Aim of the exercise - Output only the stretch of the listing that starts at the line containing "Task: Cancel the authorization request" and ends at the line containing "This screenshot has height=680, width=451.", reproduced exactly with both ends.

The data -
· · · ·

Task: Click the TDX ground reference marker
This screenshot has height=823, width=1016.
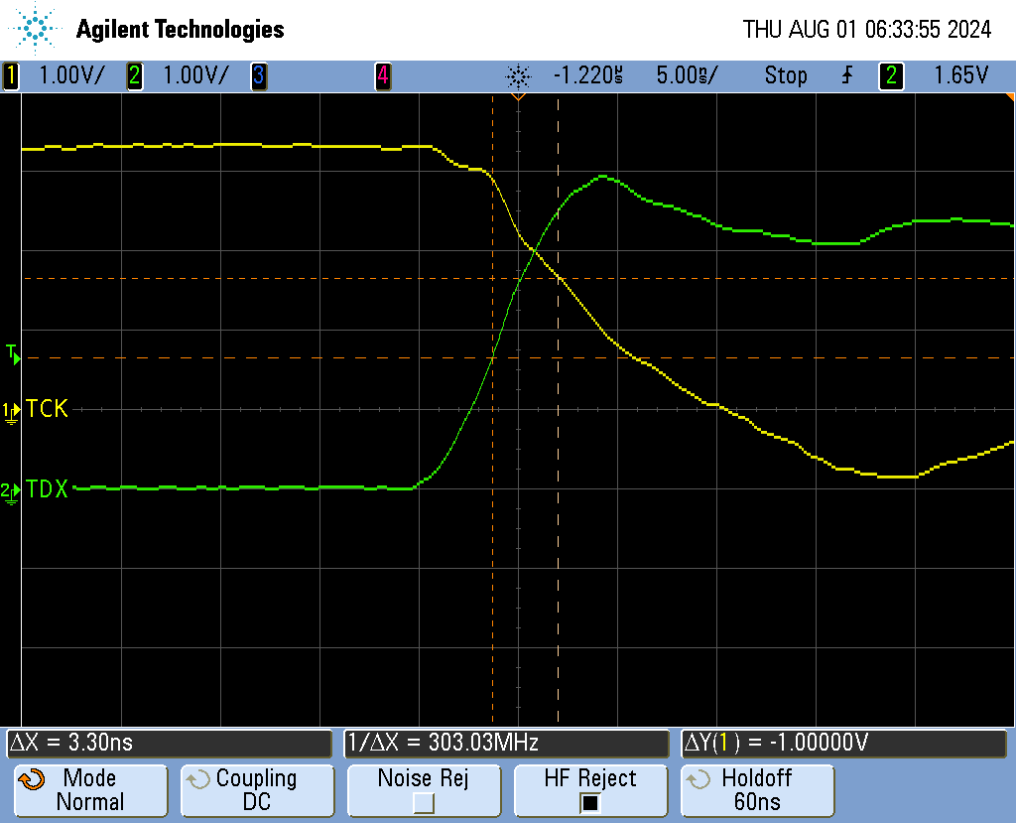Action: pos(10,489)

· · · ·

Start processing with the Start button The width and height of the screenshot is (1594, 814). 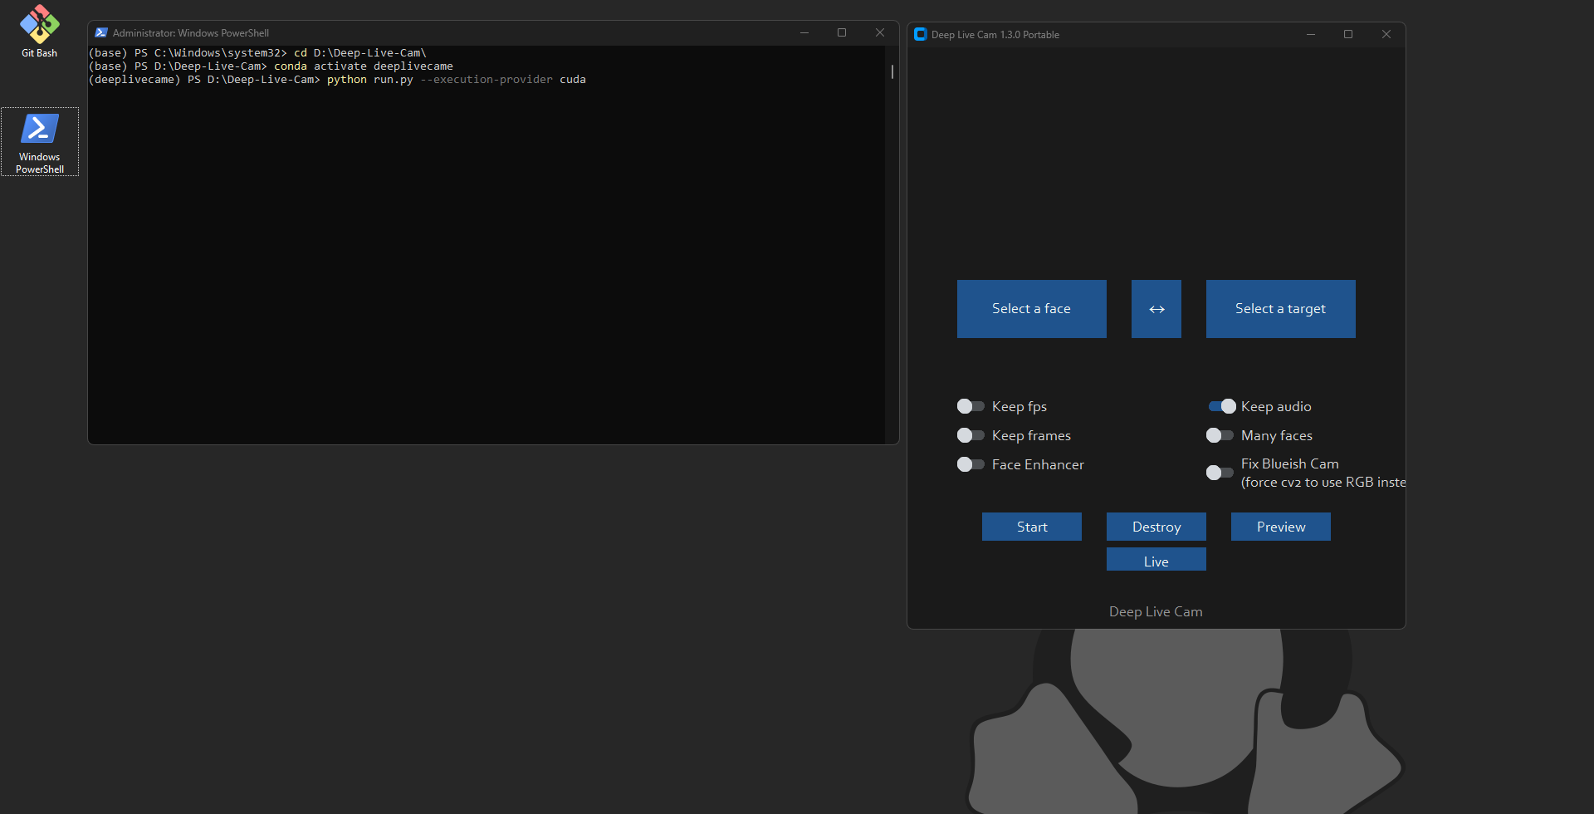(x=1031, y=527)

· · · ·

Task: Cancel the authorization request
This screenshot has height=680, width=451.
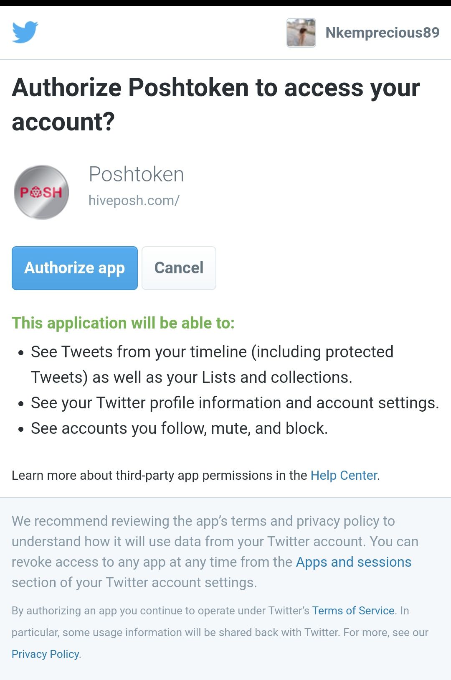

· · · ·

Answer for the task -
Task: Cancel the authorization request
This screenshot has height=680, width=451.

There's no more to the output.